Il n’est pas facile d’insérer ces trois initiatives populaires dans la politique et l’histoire du pays. «Horizons et débats» présentera dans une série de cinq articles le fonctionnement de la démocratie directe dans le domaine agricole. Dans aucun autre domaine, les conséquences sont aussi palpables. L’alimentation, (de même que) la tâche des familles paysannes et leur bien-être, ainsi que des paysages bien entretenus sont une priorité pour la population. Lors de nombreuses consultations populaires, les électeurs ont au cours de plusieurs générations fixé les pierres angulaires et ont décidé de la direction à prendre. Il en sera de même aujourd’hui – c’est ce que nous voulons montrer par la suite.

L’agriculture suisse a connu de grands développements depuis la création de la Confédération en 1848 et vécu des transformations révolutionnaires – auxquelles le monde politique dut réagir. Les causes en sont diverses. Voici quelques aspects: des machines simples facilitèrent le travail et augmentèrent la production. Le parc de machines fut graduellement modernisé, ce qui permit aux paysans de se passer de plus en plus de leurs chevaux. Aujourd’hui, les ordinateurs sont une évidence dans les exploitations. La superficie des terres par exploitation augmenta, mais leur nombre diminua. Les besoins de main-d’œuvre se réduisirent. Les engrais s’améliorèrent et les vaches produisent aujourd’hui davantage de lait. La politique mondiale, avec toutes ses guerres, provoqua continuellement des changements. Le commerce mondial et la mondialisation, l’Accord général sur les tarifs douaniers et le commerce (AGETAC ou GATT en anglais) et l’Organisation mondiale du commerce (OMC) représentent un défi constant. Le niveau de vie s’est nettement amélioré, ce qui a mis les consommateurs dans une autre situation qu’il y a quelques décennies. Aujourd’hui, une famille suisse ne dépense plus que le 6% de son revenu pour l’alimentation, alors qu’après la Seconde Guerre mondiale on en était encore à 30%. La seule continuité est la suivante: depuis plus d’un siècle les électeurs – et depuis 1971 également les électrices – ont participé activement, lors de nombreuses votations, à axer la politique agricole vers une Suisse moderne.

Les débuts d’une politique agricole

Dès la deuxième moitié du XIXe siècle, la politique commença à reconnaître l’importance du soutien du monde paysan.
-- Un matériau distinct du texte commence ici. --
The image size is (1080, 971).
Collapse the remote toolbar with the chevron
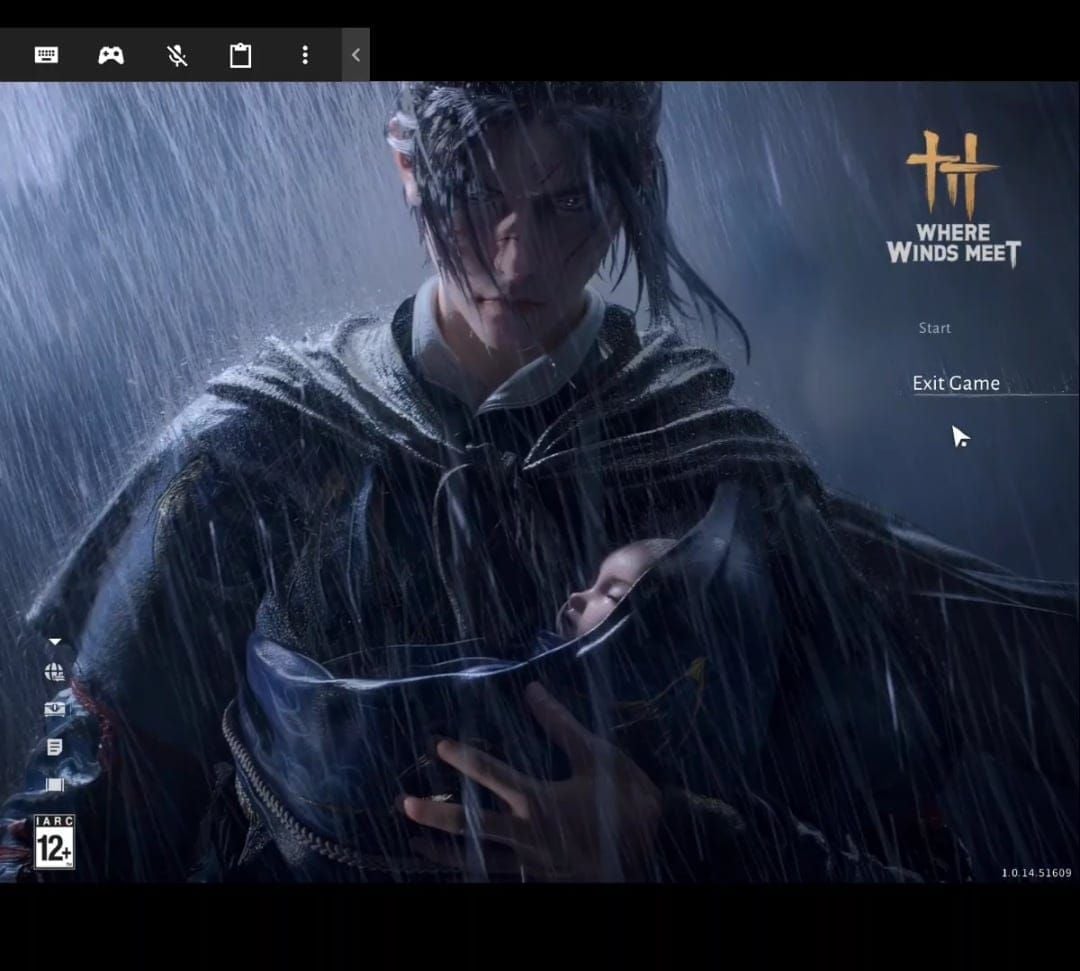point(355,55)
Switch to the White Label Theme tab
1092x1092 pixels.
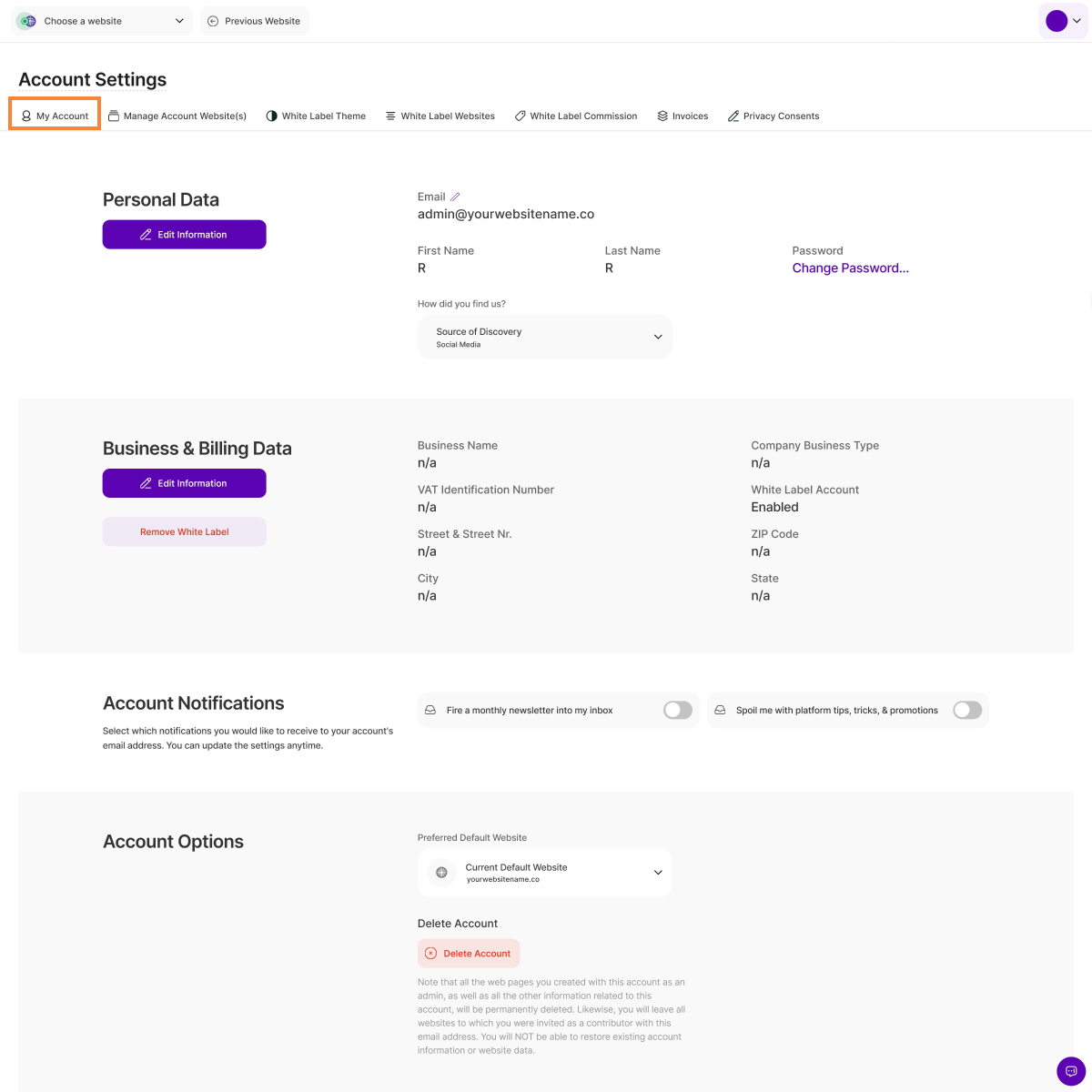(x=316, y=116)
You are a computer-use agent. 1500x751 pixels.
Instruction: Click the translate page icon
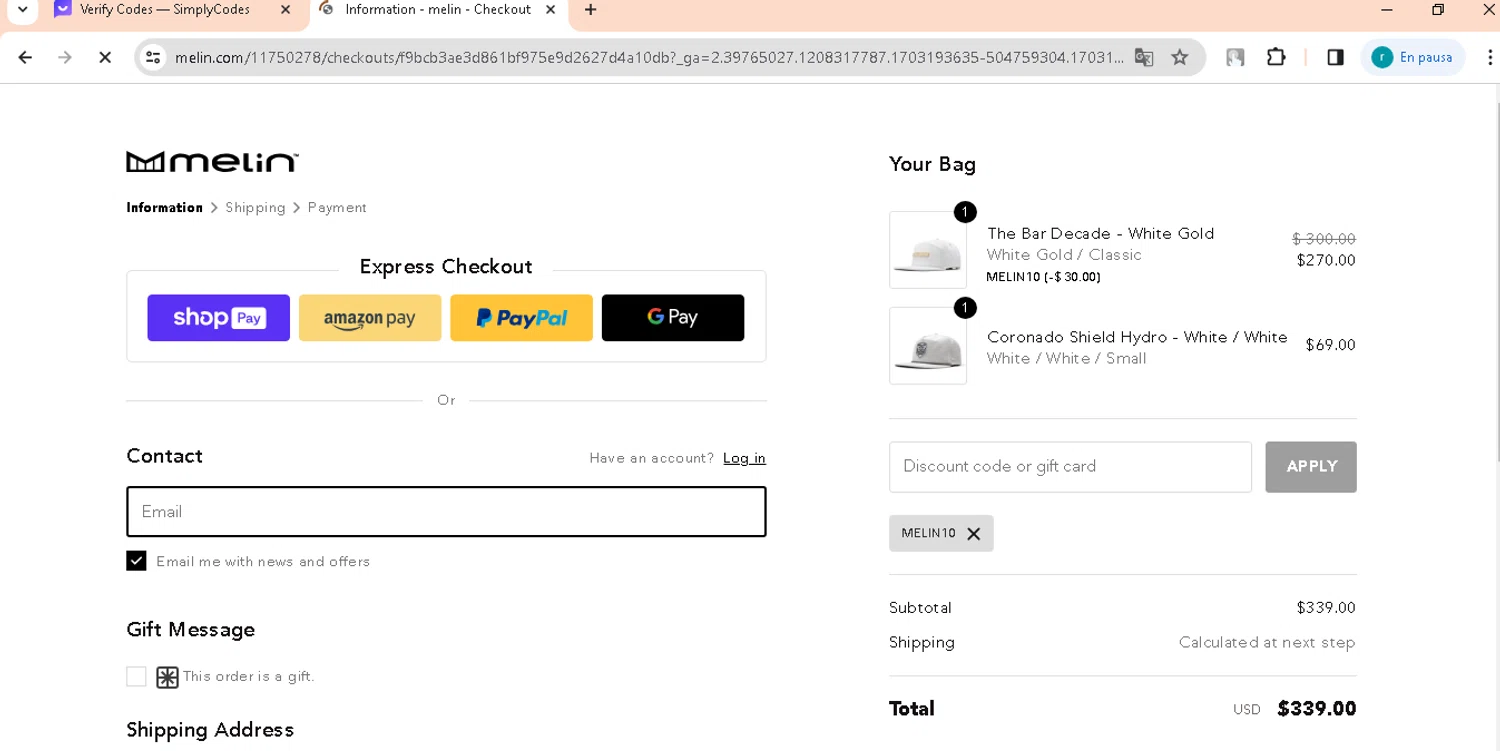pos(1144,58)
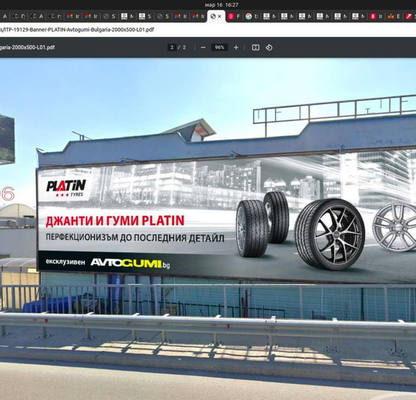Viewport: 416px width, 400px height.
Task: Click the fit to page icon
Action: (255, 47)
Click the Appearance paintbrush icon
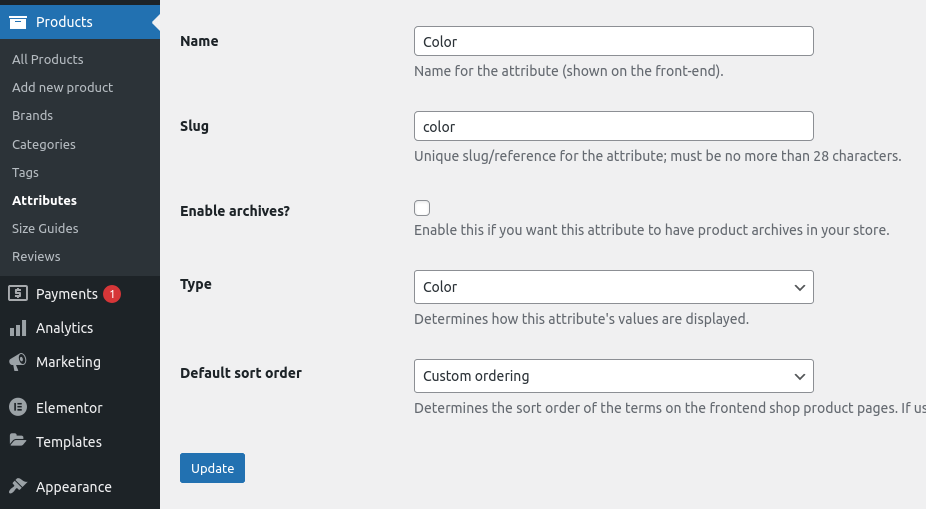The image size is (926, 509). tap(18, 486)
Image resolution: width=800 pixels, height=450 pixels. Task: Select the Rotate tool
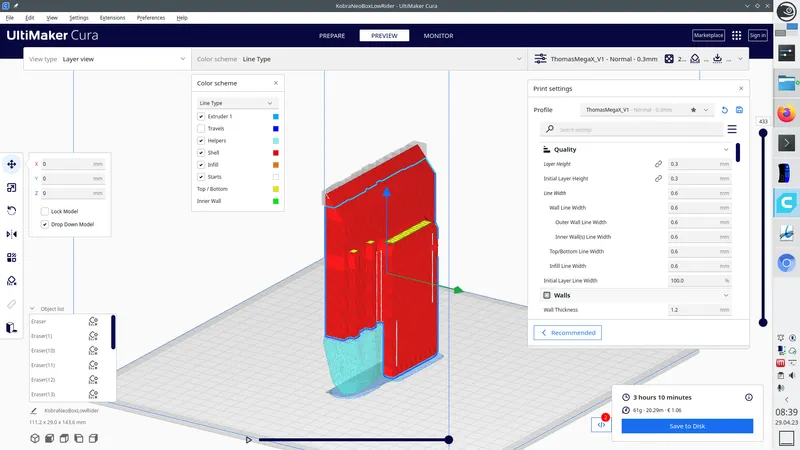coord(11,210)
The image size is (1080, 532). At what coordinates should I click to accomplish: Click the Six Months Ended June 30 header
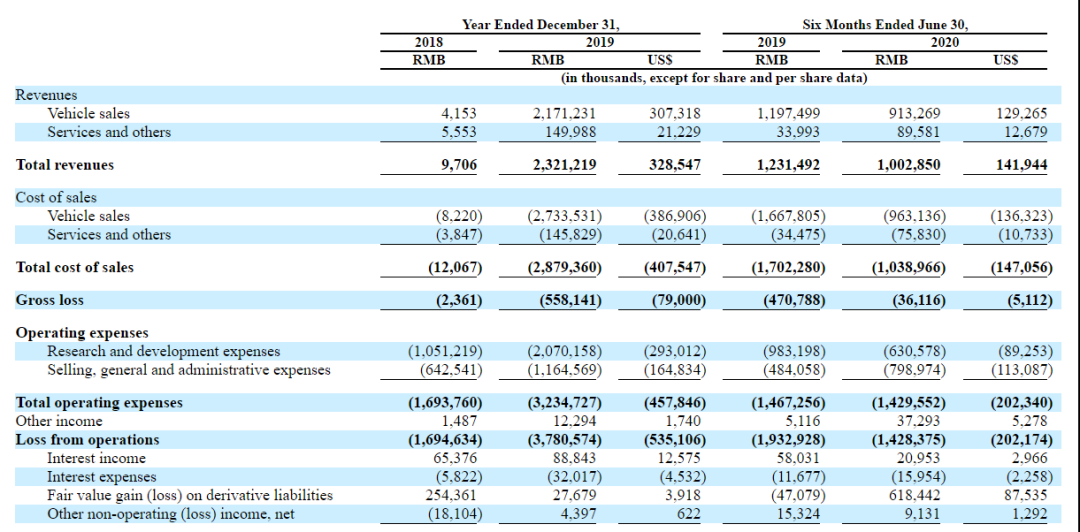tap(885, 24)
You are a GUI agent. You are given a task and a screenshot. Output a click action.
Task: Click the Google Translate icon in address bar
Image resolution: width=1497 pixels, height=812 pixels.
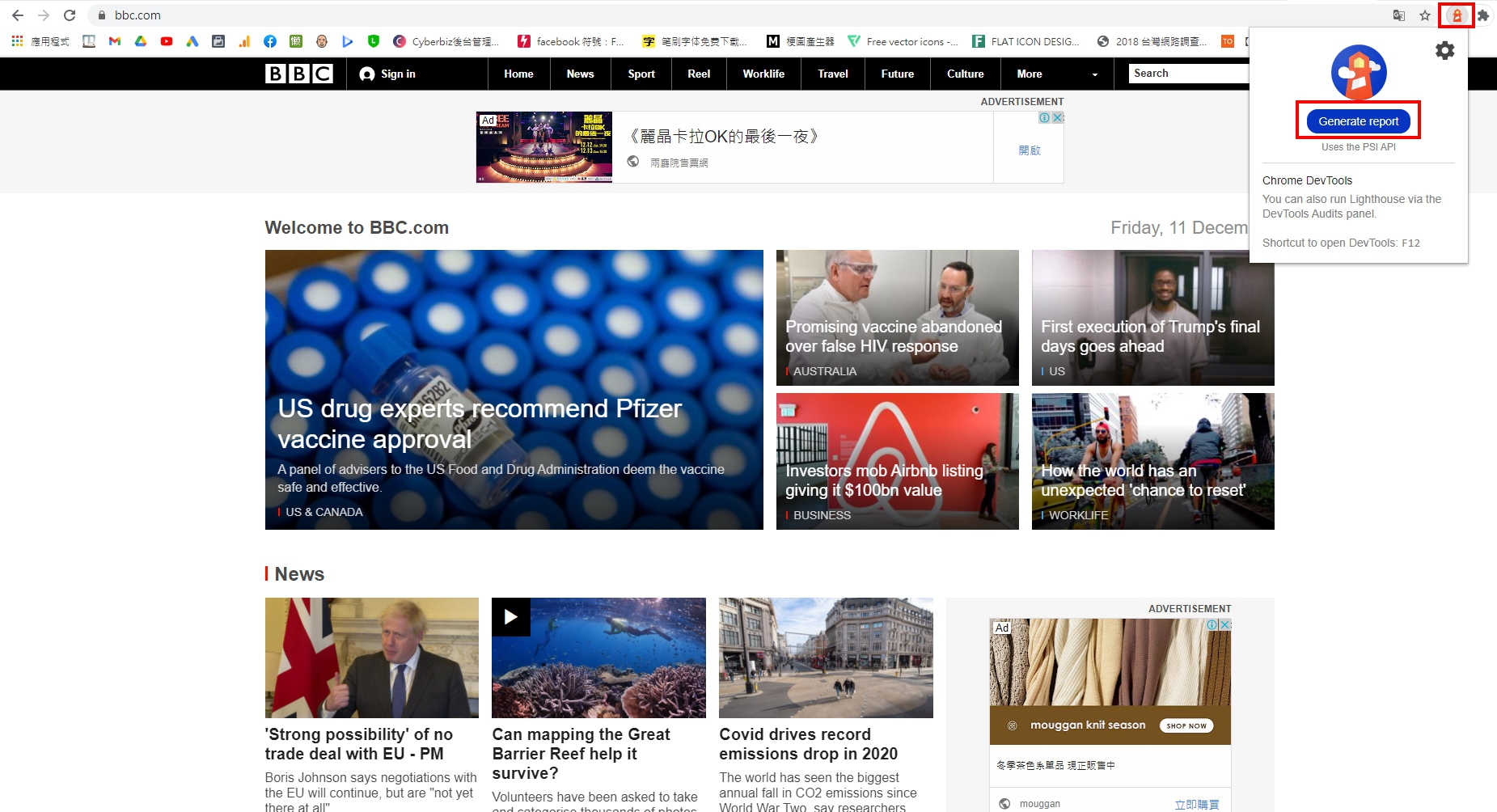1399,15
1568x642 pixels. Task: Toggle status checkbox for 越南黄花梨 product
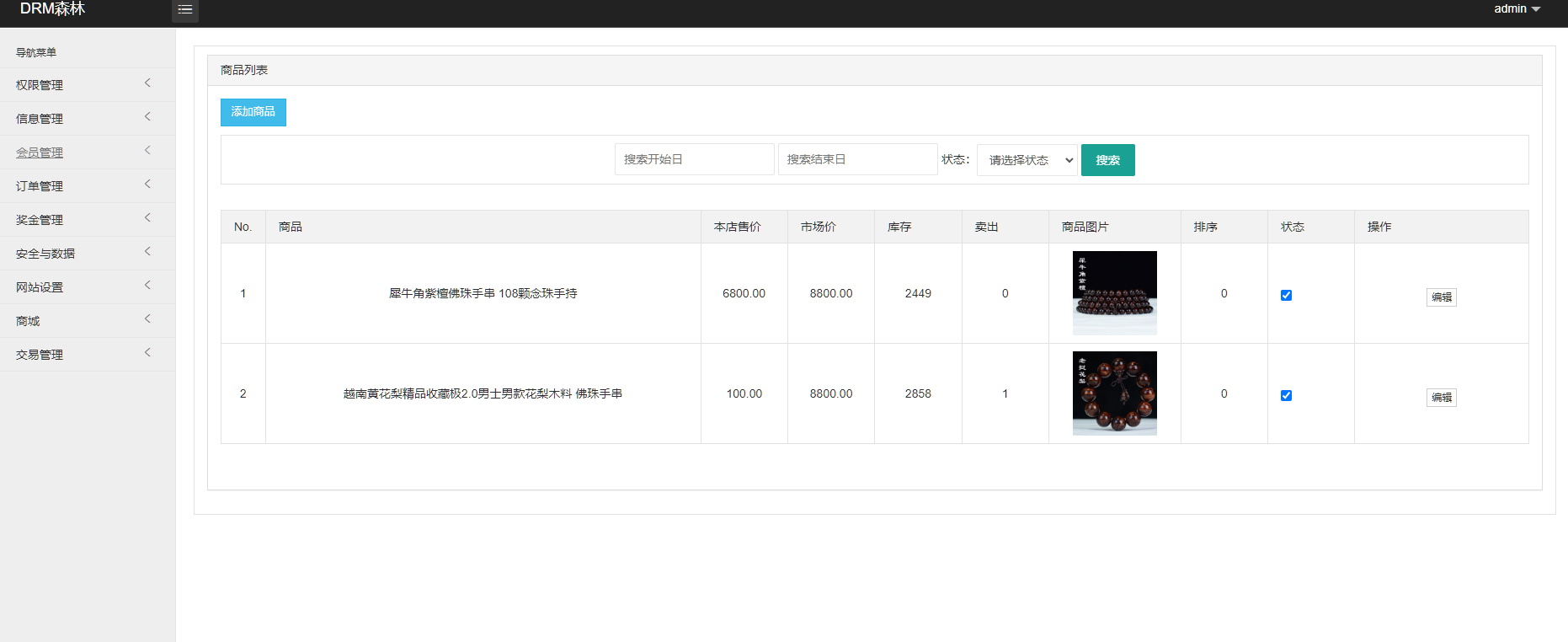point(1286,395)
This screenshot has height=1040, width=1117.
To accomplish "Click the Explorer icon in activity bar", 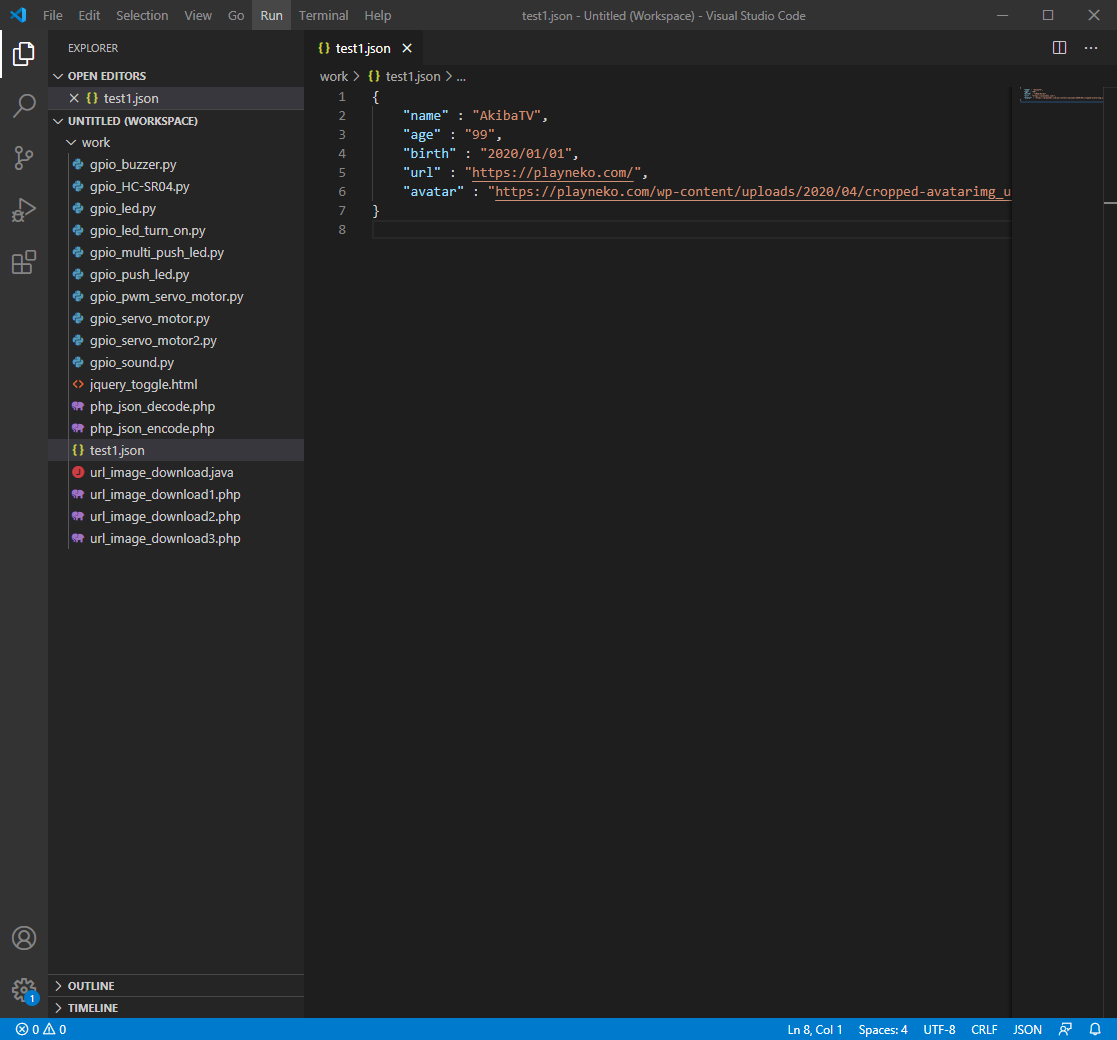I will pos(24,55).
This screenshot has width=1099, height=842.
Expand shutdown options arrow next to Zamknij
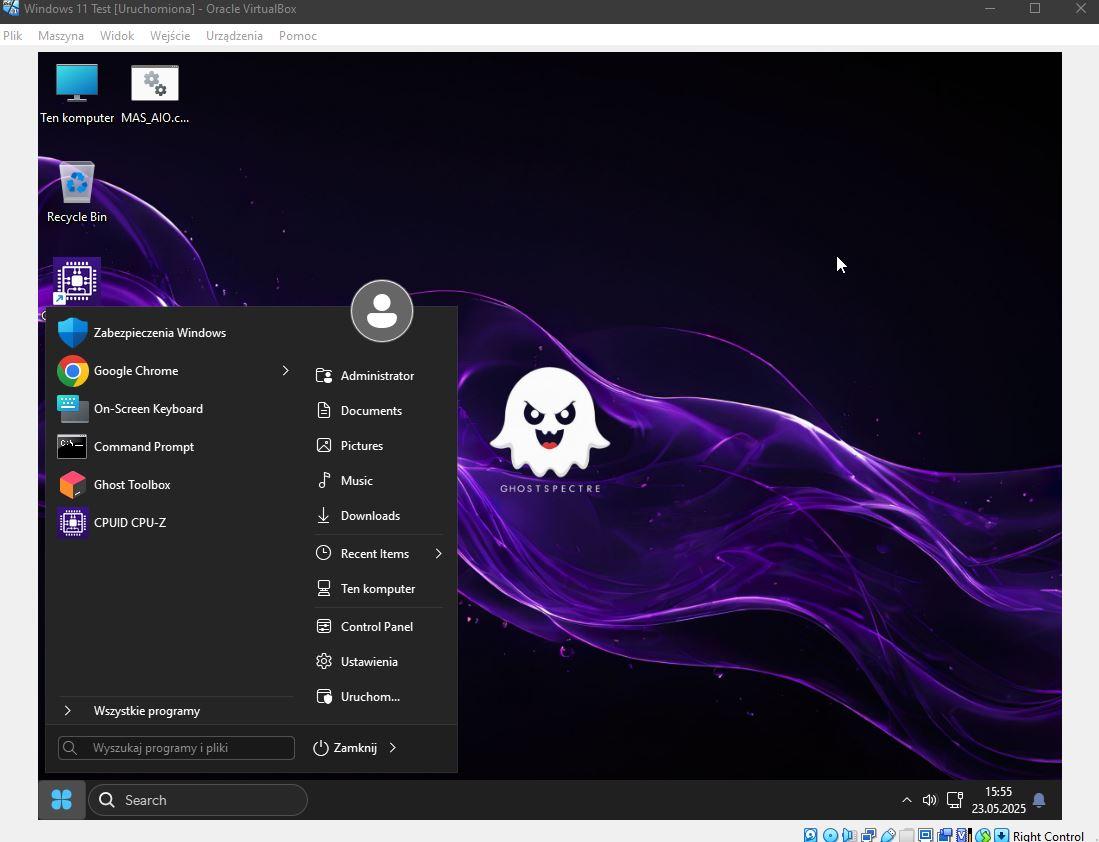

Toutefois, il n’était pas encore question d’une véritable politique agricole. En matière de politique étrangère, on en était encore aux règles du libre-échange, c’est-à-dire que les frontières étaient largement ouvertes – tant pour la plupart des biens que pour les personnes. Les chemins de fer ont, dès la deuxième moitié du XIXe siècle, transformé le visage de la Suisse.
L’ouverture du tunnel du Gothard provoqua une modification importante de l’agriculture. Depuis le port de Gênes, il permit l’importation de quantités toujours plus importantes de blé à bon prix, d’abord de pays comme l’Ukraine ou la Russie, plus tard, grâce à l’apparition des cargos, des Etats-Unis. Le résultat en fut que le prix des céréales chuta de plus de la moitié. L’agriculture connut alors une crise et les paysans durent chercher de nouvelles voies. La Suisse devint alors «verte», c’est-à-dire que les prairies, tant en montagne qu’en plaine, devinrent support et symbole pour l’élevage de bestiaux et la production de lait.

Libre-échange, oui ou non?

L’apparition de tendances protectionnistes provoqua une nouvelle coupure vers la fin du XIXe siècle – du fait des grandes puissances, notamment de l’Allemagne. En Suisse, ce fut surtout l’industrie textile en plein essor qui s’engagea pour le libre-échange, du fait qu’elle était fortement orientée vers le commerce mondial. Les innombrables fabriques dans le pays devaient importer leurs matières premières (surtout le coton et la soie) presque entièrement de l’étranger pour ensuite exporter une grande partie de leur production dans le monde entier. C’est pourquoi, elles approuvaient un échange des biens sans entraves et la suppression des droits de douane.
Avant la création de l’Etat fédéral en 1848, les droits de douane représentaient une source financière importante pour les communes et les cantons. Ces droits de douane n’étaient pas perçus à la frontière extérieure, comme aujourd’hui, mais surtout à l’intérieur du pays – sur les routes, les ponts, aux frontières communales et cantonales, ou aussi sur les routes du col traversant les Alpes. Il y avait peu de postes de douanes aux frontières extérieures du fait que la confédération d’Etats d’alors ne disposait pas d’une instance permettant de gérer ces derniers.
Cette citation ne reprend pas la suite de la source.